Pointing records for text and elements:
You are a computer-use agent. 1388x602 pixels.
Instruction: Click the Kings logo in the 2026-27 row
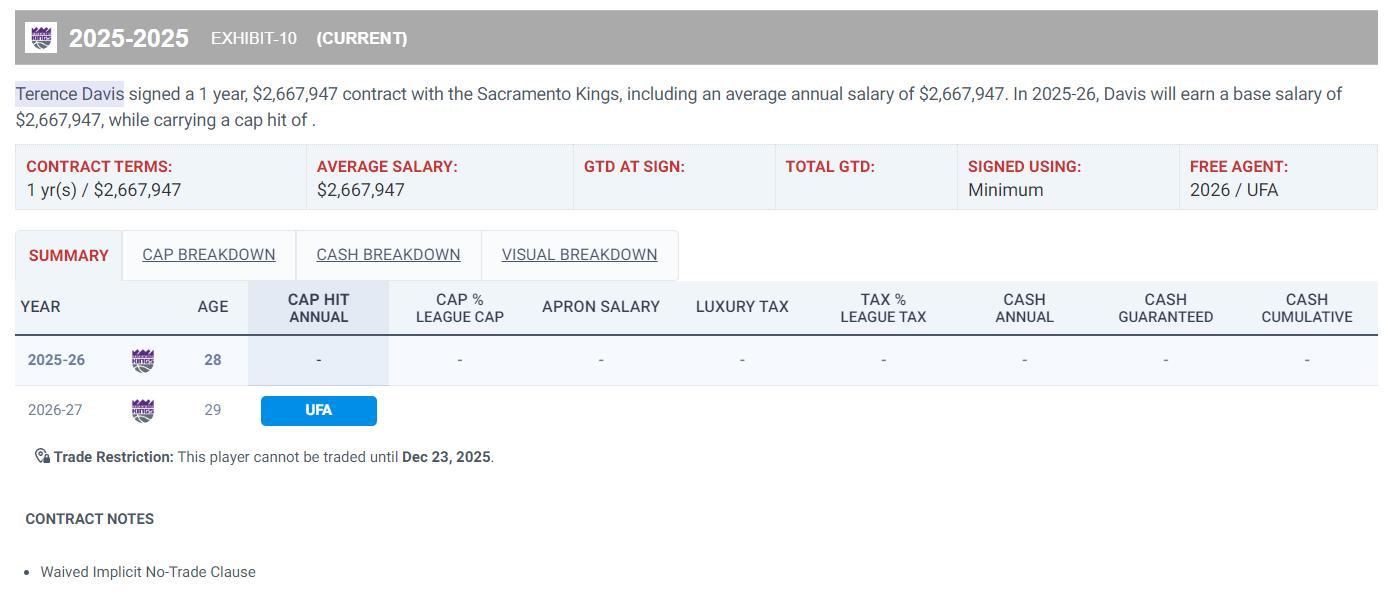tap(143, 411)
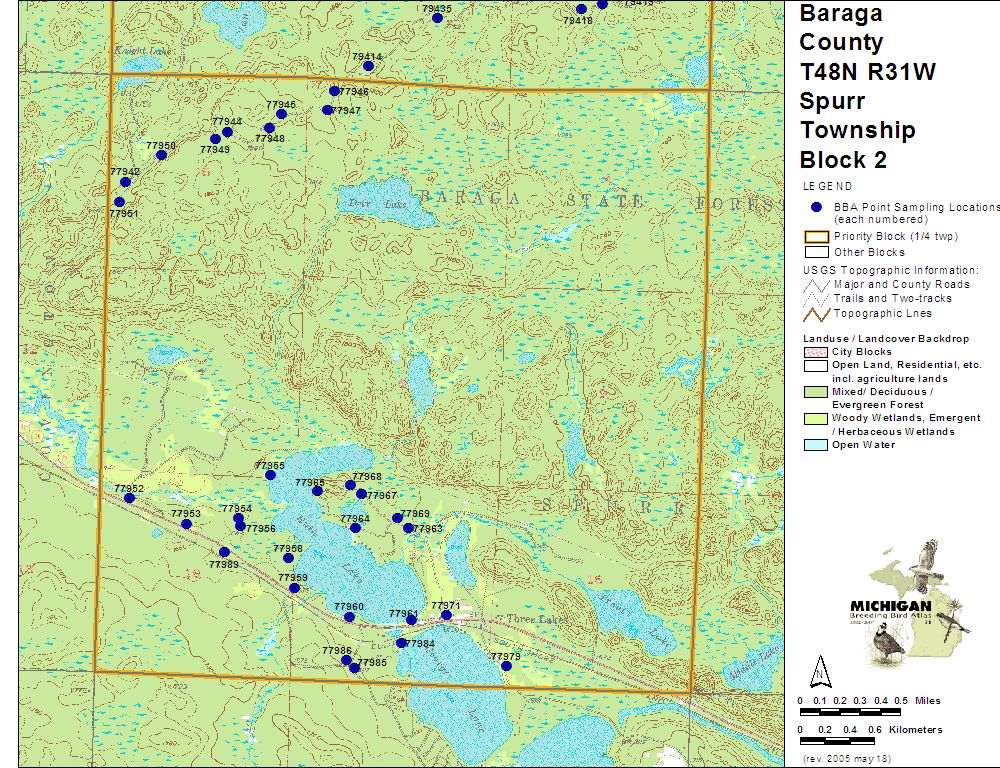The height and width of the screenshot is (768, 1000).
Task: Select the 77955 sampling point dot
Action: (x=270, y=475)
---
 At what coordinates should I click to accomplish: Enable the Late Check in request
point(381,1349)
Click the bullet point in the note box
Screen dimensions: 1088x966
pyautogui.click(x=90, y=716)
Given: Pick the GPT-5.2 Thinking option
* * *
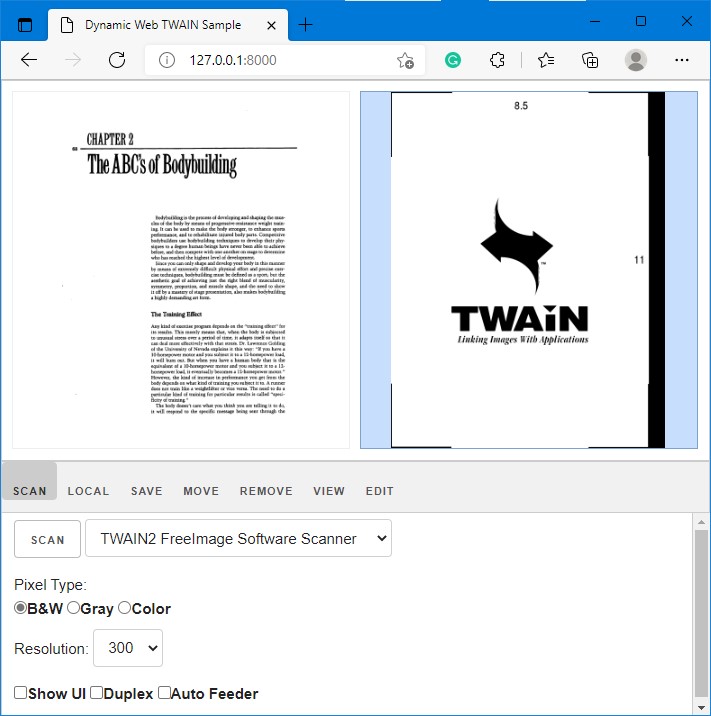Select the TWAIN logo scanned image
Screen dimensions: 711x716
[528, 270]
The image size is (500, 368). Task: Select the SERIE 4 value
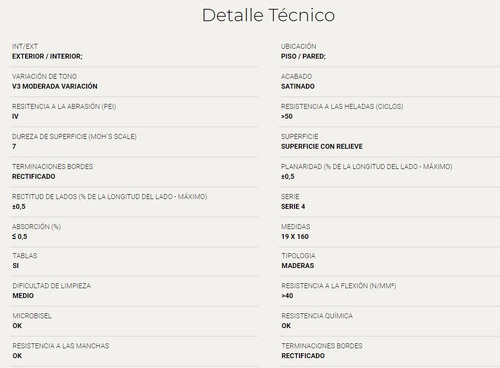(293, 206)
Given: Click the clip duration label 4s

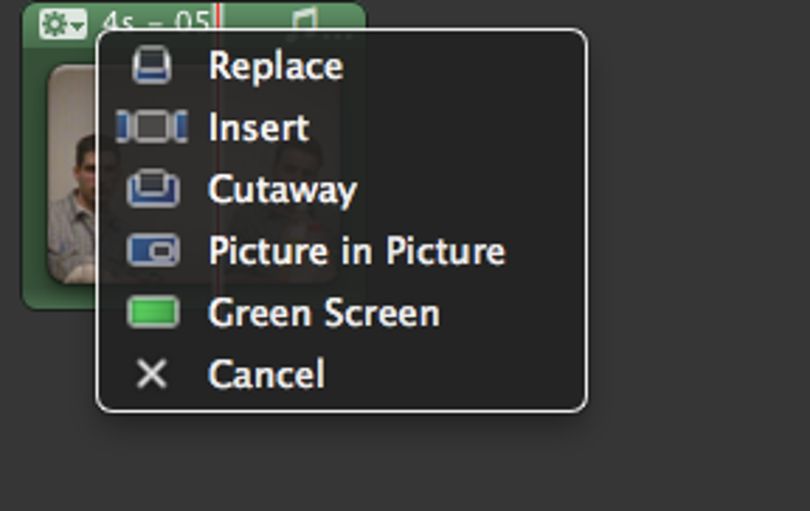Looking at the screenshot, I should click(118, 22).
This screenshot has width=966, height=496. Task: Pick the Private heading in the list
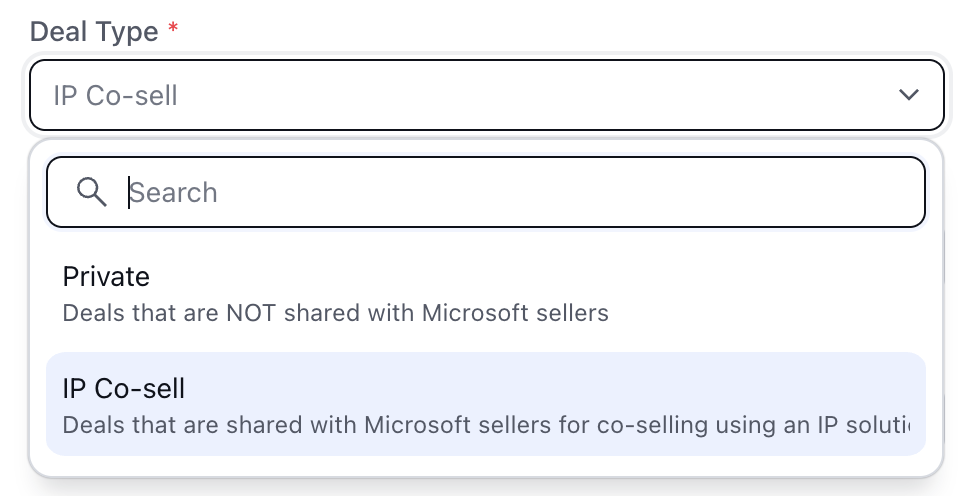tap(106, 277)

EXERCISE DETAILS: Please print the lines of the listing from the line with "You are a computer-use" to the line with "Action: (x=270, y=475)", both included, and leave the pictures out of your answer.

WRITTEN SOLUTION:
You are a computer-use agent. 1388x602 pixels.
Instruction: Click the Kings logo in the 2026-27 row
tap(143, 411)
The height and width of the screenshot is (768, 1000).
Task: Select the 77955 sampling point dot
Action: (x=270, y=475)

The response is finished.